--- EXCERPTED DATA Enclosed Below ---

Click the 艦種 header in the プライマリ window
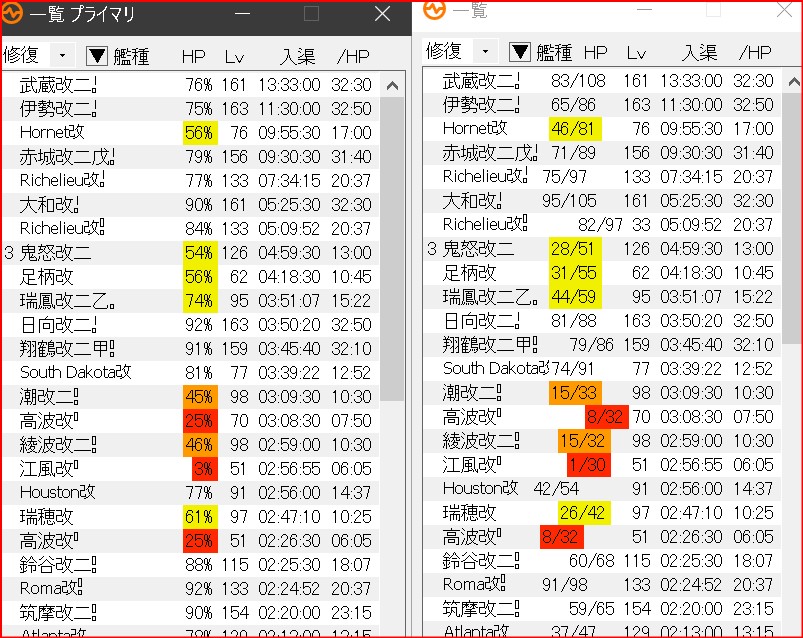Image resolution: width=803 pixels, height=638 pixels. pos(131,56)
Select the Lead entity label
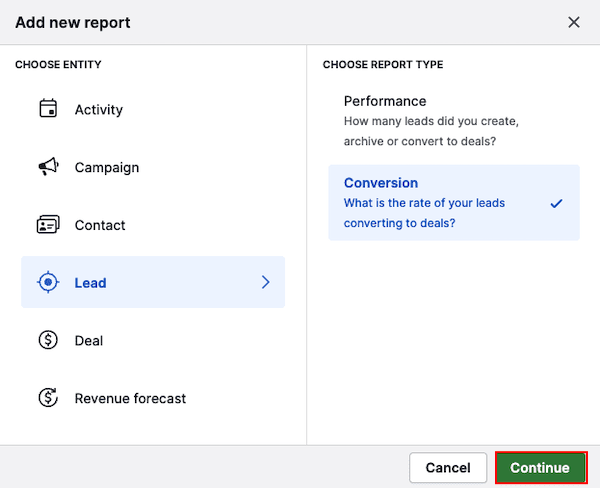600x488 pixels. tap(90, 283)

--- End of Enclosed EXCERPTED DATA ---
--- EXCERPTED DATA Enclosed Below ---

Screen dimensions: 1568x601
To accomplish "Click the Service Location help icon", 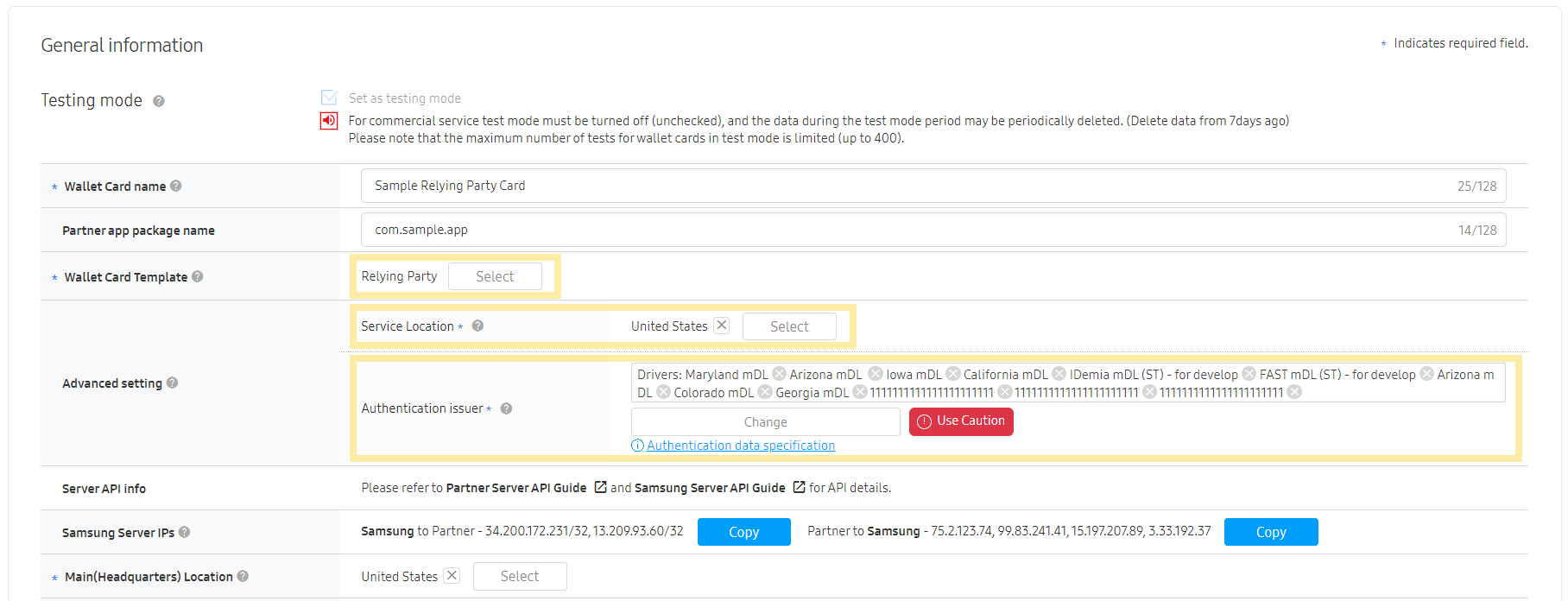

--- End of Enclosed EXCERPTED DATA ---

Exact repeat of the material above: every line from the one with "Screen dimensions: 1568x601" through the one with "the Service Location", endpoints included, and nothing more. No pictures.

Screen dimensions: 1568x601
To accomplish "Click the Service Location help icon", 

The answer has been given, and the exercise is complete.